Ahmed Aboutaleb, 47 ans, qui possède la double nationalité néerlandaise et marocaine, a reconnu qu’il y avait «beaucoup de crainte» et de «méfiance» chez les habitants de la deuxième ville du pays, dans un discours prononcé à la mairie et diffusé sur Internet.
«Beaucoup de gens sont très inquiets dans un monde où tout change», a déclaré M. Aboutaleb, membre du Parti travailliste (PvdA). «Des églises disparaissent et des mosquées apparaissent : cela met les gens mal à l’aise et nous ne devons pas sous-estimer ces sentiments de peur et d’incertitude et je ne le ferai sûrement pas».
Rotterdam est la ville d’origine du leader populiste néerlandais Pim Fortuyn, à la fois honni et acclamé pour sa rhétorique anti-immigration. M. Fortuyn a été assassiné en mai 2002 par un activiste de la cause animale, à quelques jours des élections législatives qu’il était sur le point de remporter. Devant la mairie où se déroulait la cérémonie, une banderole déployée par des manifestants clamait que «Pim Fortuyn n’aurait pas aimé ce qui se passe aujourd’hui ici», a rapporté l’agence de presse ANP. Alors que certains hommes politiques de droite ont exprimé leurs doutes sur la «loyauté» de M. Aboutaleb envers son pays d’accueil, celui-ci a assuré qu’il avait «choisi physiquement et mentalement les Pays-Bas».
Le Maroc ne permet pas à ses citoyens de renoncer à leur nationalité.
Dans son discours, M. Aboutaleb a appelé à un débat sur les fondements démocratiques et constitutionnels du pays. La liberté d’expression et de religion, l’égalité entre hommes et femmes et entre homosexuels et hétérosexuels divisent les Néerlandais, traditionnellement libéraux, et la population musulmane, a-t-il souligné.
«La confiance est un ingrédient de la cohésion sociale mais elle est aussi le lubrifiant de notre économie. Instaurer la confiance est un investissement dans la croissance économique. Une société où les gens ont confiance les uns dans les autres est plus forte», a affirmé le maire.

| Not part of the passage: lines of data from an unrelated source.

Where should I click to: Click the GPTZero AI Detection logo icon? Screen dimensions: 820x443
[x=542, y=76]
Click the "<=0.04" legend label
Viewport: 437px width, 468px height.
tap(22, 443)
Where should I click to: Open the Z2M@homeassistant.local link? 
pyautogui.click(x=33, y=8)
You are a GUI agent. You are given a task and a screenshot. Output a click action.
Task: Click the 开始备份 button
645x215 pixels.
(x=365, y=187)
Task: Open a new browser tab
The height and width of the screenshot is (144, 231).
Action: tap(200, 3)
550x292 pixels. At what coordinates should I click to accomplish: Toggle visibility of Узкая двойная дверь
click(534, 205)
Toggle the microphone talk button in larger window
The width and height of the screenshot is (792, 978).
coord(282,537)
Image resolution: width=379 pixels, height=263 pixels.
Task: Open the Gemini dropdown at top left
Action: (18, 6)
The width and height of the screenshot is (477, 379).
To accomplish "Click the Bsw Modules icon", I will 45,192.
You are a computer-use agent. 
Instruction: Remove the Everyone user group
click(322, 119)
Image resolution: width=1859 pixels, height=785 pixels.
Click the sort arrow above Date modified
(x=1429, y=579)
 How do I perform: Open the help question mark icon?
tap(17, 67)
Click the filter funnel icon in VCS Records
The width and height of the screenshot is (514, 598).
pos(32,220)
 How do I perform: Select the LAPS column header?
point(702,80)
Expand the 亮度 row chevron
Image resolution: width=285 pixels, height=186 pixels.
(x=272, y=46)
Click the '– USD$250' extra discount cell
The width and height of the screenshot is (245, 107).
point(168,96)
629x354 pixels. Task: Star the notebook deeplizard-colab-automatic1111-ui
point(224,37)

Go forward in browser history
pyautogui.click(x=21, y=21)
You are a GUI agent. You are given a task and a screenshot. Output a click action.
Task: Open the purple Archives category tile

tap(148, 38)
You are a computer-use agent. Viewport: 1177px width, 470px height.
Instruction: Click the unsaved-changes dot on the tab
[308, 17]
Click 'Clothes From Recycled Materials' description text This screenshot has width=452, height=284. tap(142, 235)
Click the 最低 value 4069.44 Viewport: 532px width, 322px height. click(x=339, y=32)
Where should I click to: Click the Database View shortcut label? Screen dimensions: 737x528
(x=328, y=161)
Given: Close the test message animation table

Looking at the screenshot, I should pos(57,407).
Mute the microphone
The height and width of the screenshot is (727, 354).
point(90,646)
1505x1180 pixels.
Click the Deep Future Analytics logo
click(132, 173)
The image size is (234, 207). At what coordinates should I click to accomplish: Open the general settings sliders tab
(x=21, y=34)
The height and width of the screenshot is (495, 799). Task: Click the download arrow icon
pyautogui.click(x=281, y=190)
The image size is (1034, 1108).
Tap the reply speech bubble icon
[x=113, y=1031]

Ahmed Aboutaleb, né à Beni Sidel au Maroc en 1961, est venu vivre aux Pays-Bas à l’âge de 14 ans. Il a travaillé comme journaliste puis comme porte-parole ministériel avant de devenir conseiller municipal à La Haye et à Amsterdam puis secrétaire d’Etat aux Affaires sociales. Les Pays-Bas avaient accueilli avec enthousiasme la nomination le 16 octobre de M. Aboutaleb, désigné par le conseil municipal de Rotterdam, ville portuaire de 580.000 habitants. Les Marocains constituent l’une des principales communautés étrangères au pays, avec 350.000 ressortissants, selon leur ambassade. Depuis l’irruption de Pim Fortuyn dans le paysage politique, les partis ont peu à peu rompu avec la traditionnelle tolérance envers les différences culturelles et religieuses et ont commencé à critiquer l’Islam et l’immigration. La ministre travailliste de l’Intérieur, Guusje Ter Horst, avait vivement attaqué les jeunes Marocains en septembre. Selon les statistiques, 20% des Marocains de 18 à 25 ans sont «en contact avec la police (…) Vingt pour cent, c’est trop et il faudra prendre des mesures», avait-elle affirmé.